Screenshot grounding data:
━━━
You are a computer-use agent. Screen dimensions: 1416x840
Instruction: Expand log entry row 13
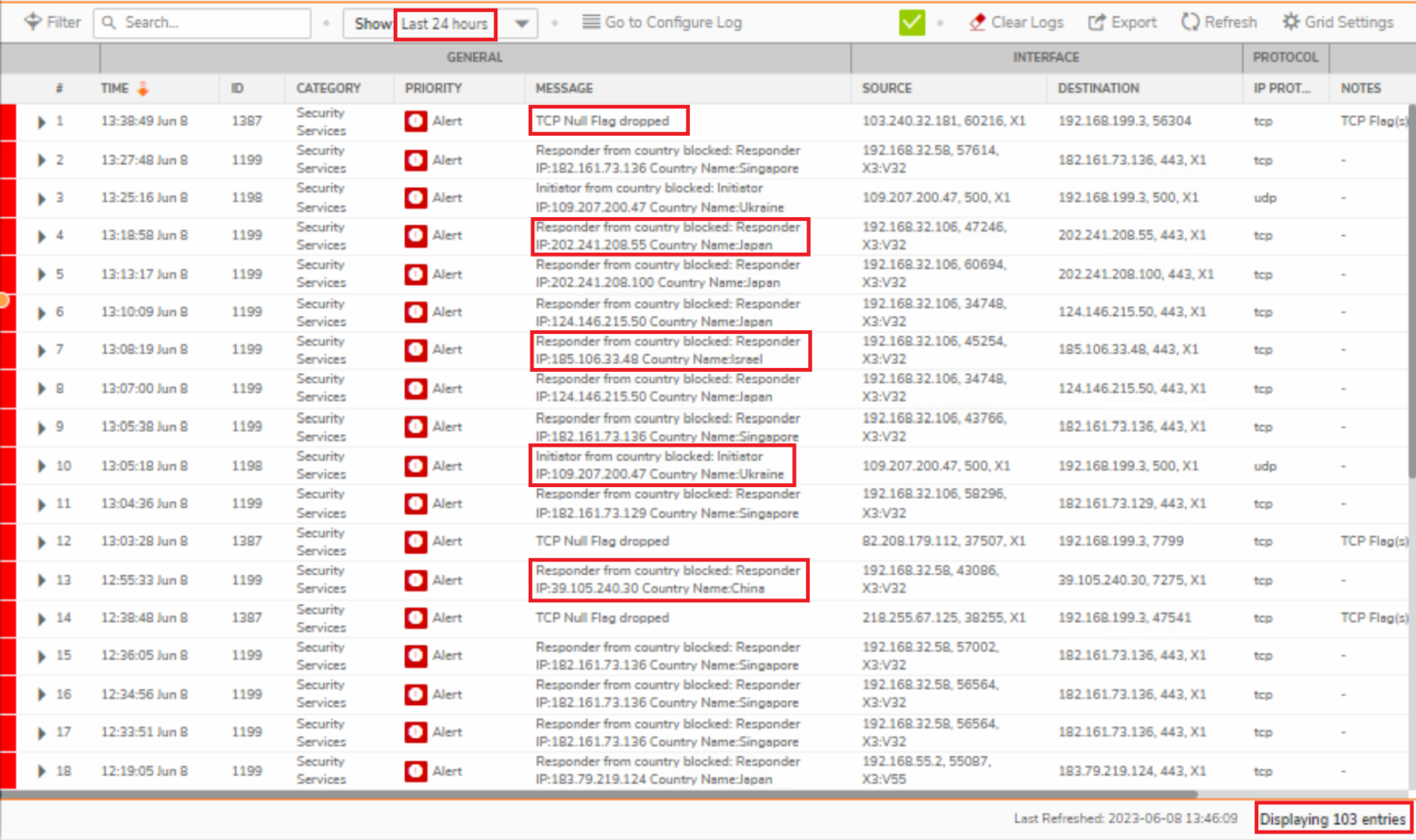tap(41, 580)
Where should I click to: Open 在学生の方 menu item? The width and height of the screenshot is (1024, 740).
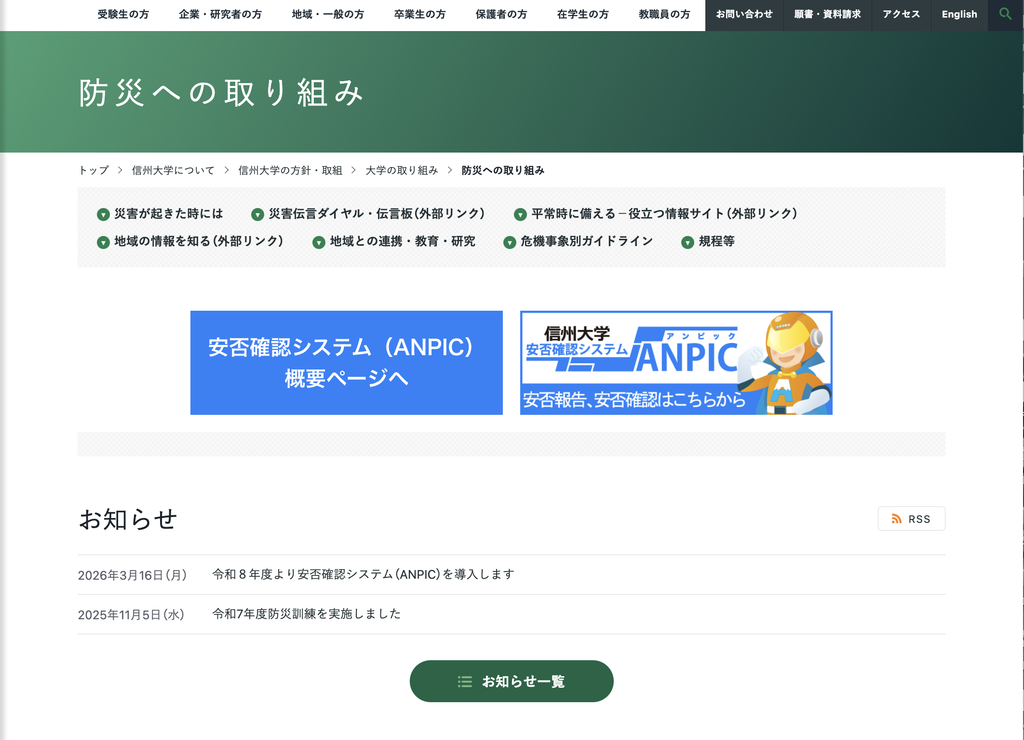point(583,14)
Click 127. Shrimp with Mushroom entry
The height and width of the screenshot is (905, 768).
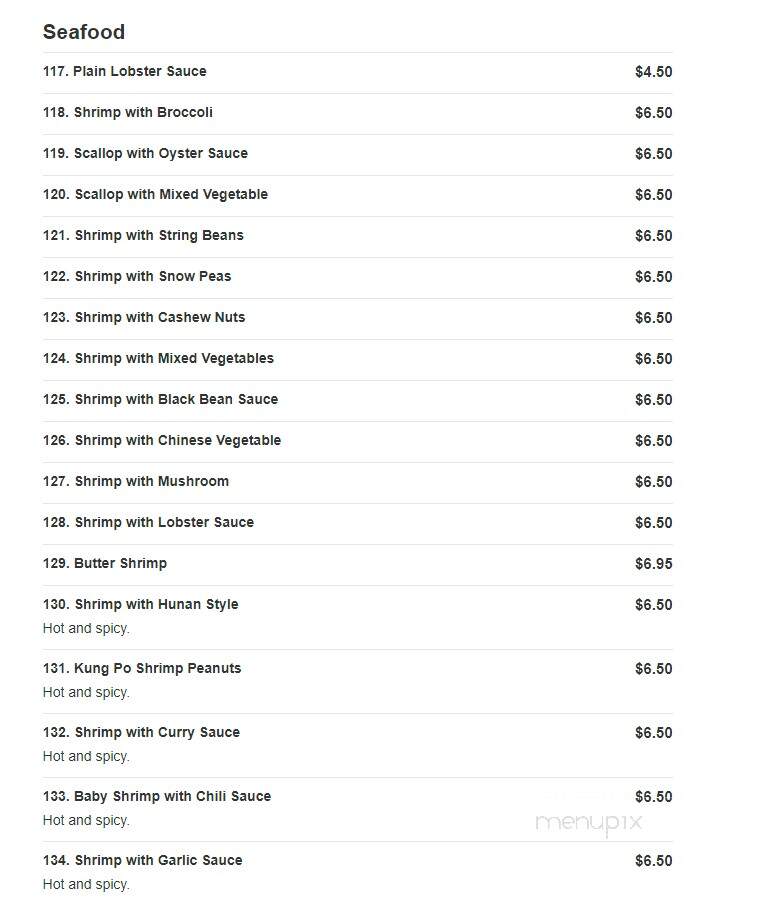136,481
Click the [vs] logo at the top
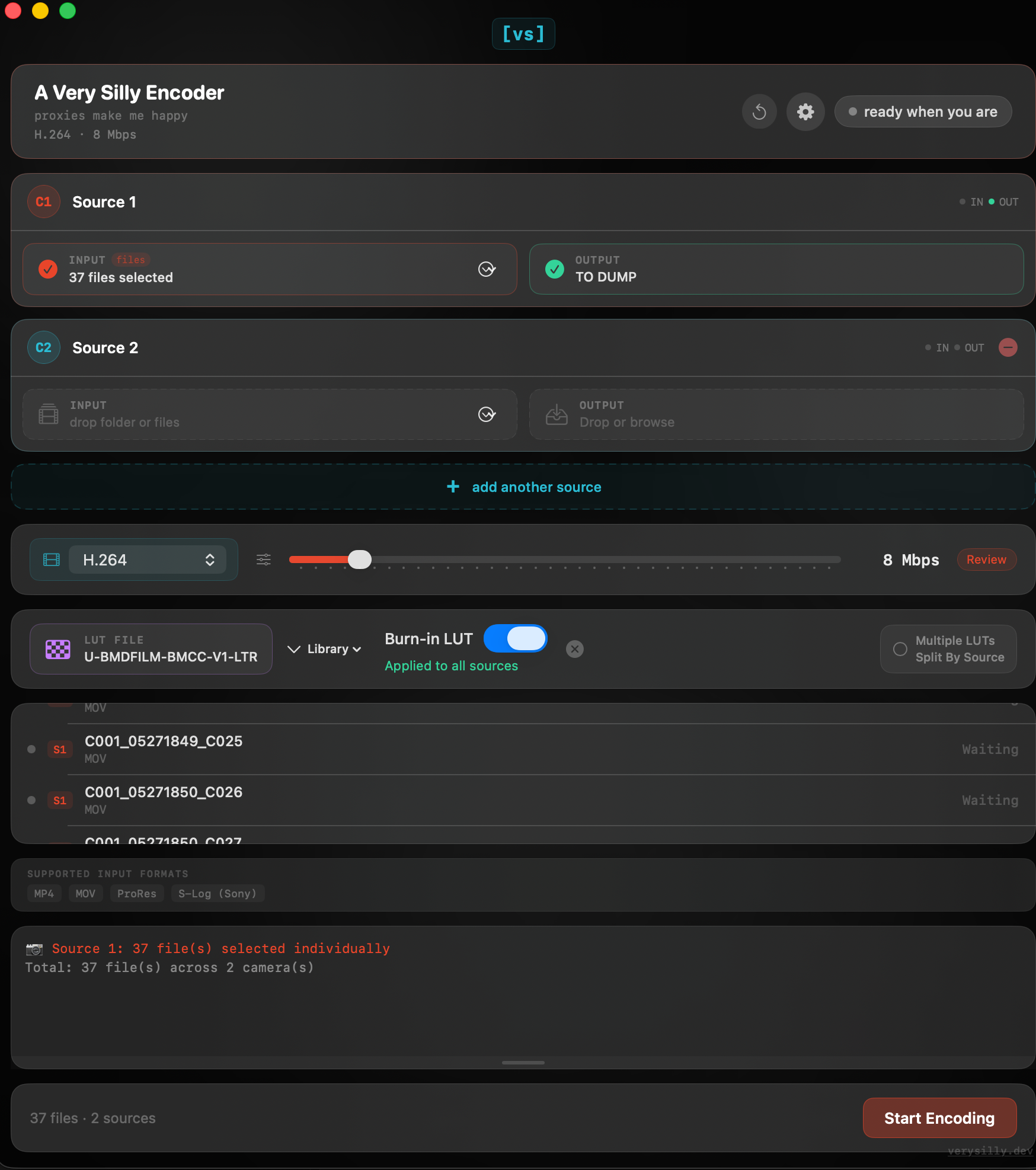 [x=523, y=34]
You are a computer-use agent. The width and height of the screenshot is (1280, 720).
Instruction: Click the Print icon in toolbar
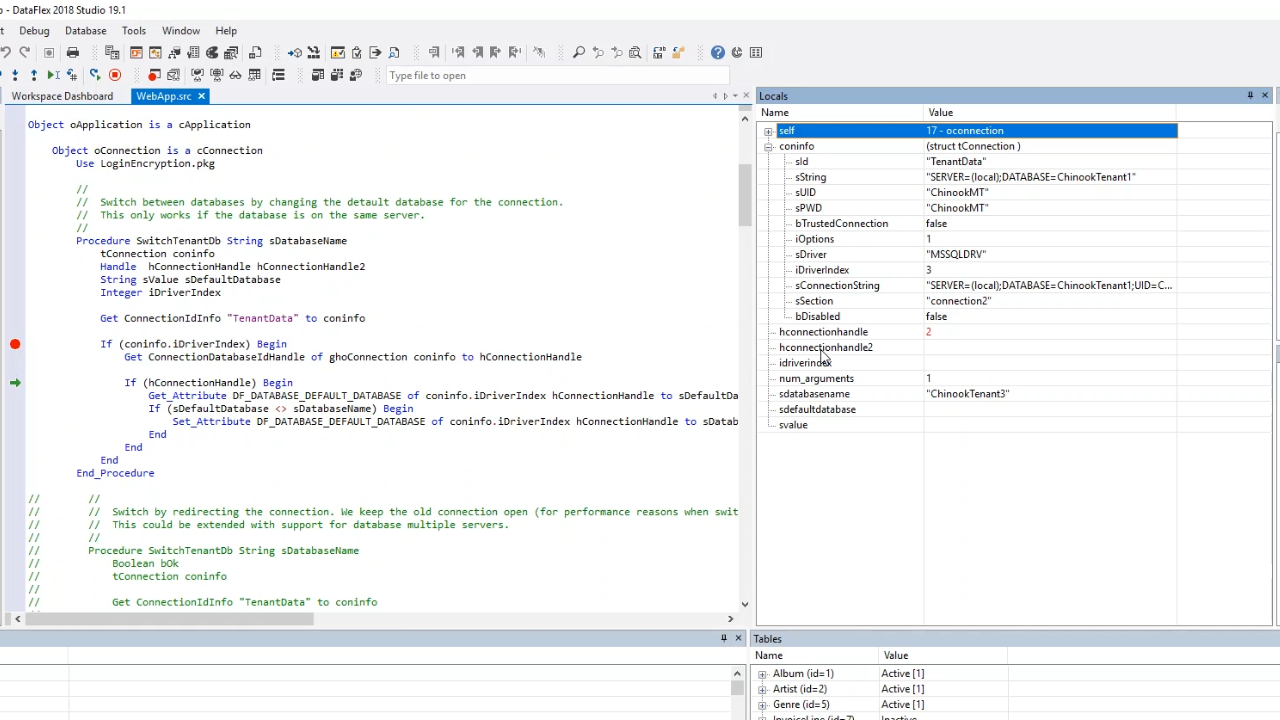(72, 53)
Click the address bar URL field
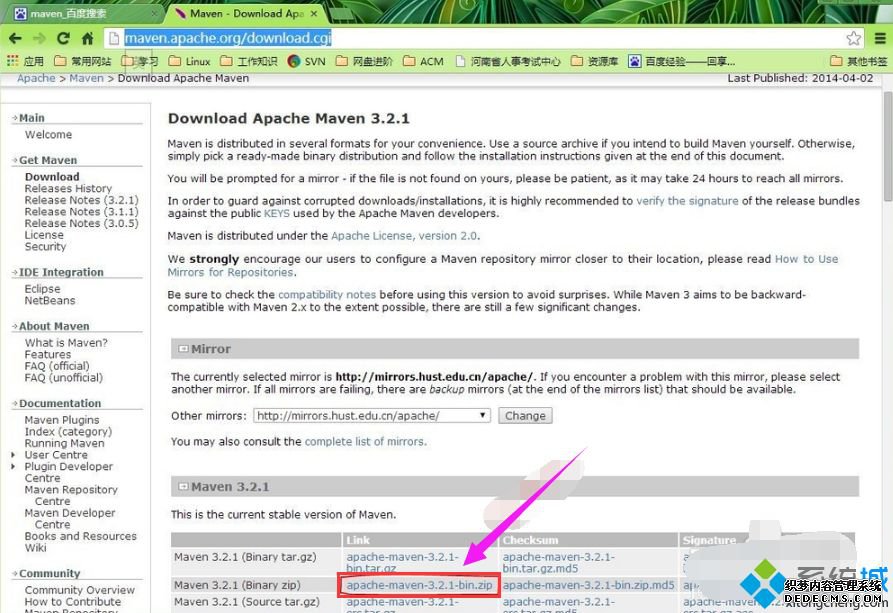 coord(480,38)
━━━
◆ **EXERCISE**
Give back exactly the lines from the one with "The height and" through the end of the records above, inclusive, and omit any pictures.

◆ **YOUR SOLUTION**
The height and width of the screenshot is (905, 768).
136,481
Click the [vs] logo at the top
 [x=523, y=34]
You are a computer-use agent. The width and height of the screenshot is (1280, 720).
Instruction: Click the Print icon in toolbar
(72, 53)
Click the address bar URL field
 coord(480,38)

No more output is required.